WORK INSTRUCTIONS: The answer must consist of every line from the data that holds "agent".

GIVEN RECORDS:
____

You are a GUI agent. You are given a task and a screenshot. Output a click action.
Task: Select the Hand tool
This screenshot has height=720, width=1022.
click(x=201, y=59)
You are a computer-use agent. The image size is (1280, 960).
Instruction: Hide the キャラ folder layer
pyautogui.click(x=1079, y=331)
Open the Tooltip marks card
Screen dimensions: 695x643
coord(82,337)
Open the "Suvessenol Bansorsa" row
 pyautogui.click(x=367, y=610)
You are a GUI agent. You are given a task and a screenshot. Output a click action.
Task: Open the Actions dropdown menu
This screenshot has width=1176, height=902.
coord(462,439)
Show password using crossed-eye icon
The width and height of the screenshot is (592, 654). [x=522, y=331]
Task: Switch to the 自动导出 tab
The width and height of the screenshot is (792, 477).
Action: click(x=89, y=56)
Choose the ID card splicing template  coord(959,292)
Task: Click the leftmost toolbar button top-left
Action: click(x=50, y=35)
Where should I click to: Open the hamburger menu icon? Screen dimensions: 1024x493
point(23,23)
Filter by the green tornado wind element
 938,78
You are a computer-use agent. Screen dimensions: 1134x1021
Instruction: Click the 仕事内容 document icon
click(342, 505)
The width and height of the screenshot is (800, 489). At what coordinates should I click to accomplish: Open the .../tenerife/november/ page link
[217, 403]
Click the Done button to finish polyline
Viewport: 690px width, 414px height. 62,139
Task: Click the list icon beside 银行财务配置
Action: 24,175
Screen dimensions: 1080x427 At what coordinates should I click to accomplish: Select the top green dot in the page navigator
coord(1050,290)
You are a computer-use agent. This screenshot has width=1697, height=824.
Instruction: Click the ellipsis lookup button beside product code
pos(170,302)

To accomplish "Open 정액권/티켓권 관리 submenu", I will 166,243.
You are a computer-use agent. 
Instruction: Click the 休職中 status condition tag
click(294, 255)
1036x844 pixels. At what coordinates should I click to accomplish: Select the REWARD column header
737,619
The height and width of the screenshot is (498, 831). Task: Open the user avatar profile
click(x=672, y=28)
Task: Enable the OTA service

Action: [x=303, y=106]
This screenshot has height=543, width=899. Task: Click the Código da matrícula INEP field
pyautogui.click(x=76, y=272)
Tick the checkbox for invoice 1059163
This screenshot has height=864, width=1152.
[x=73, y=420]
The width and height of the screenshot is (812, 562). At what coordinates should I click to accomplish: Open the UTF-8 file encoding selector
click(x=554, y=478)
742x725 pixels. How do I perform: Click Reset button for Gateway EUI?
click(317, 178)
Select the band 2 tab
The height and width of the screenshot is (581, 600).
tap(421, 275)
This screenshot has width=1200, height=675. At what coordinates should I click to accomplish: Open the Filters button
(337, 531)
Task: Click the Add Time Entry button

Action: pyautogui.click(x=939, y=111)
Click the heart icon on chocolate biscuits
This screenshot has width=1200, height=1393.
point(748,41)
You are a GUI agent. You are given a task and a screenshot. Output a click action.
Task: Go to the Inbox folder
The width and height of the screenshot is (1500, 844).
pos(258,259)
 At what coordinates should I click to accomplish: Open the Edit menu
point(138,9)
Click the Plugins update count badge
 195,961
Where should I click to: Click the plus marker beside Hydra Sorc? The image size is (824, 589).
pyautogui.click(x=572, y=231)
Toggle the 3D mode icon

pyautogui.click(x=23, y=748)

____

TASK RESULT:
You are a GUI agent. You are given a task and a screenshot. Output a click action.
You are a computer-use agent. The image size is (1280, 960).
You are a GUI agent. You are given a task and a screenshot. Output a click action.
You are a computer-use agent. Screen dimensions: 1134x1021
You are a computer-use agent. This screenshot has width=1697, height=824.
You are a computer-use agent. 
You are a GUI agent. You are given a task and a screenshot. Output a click action.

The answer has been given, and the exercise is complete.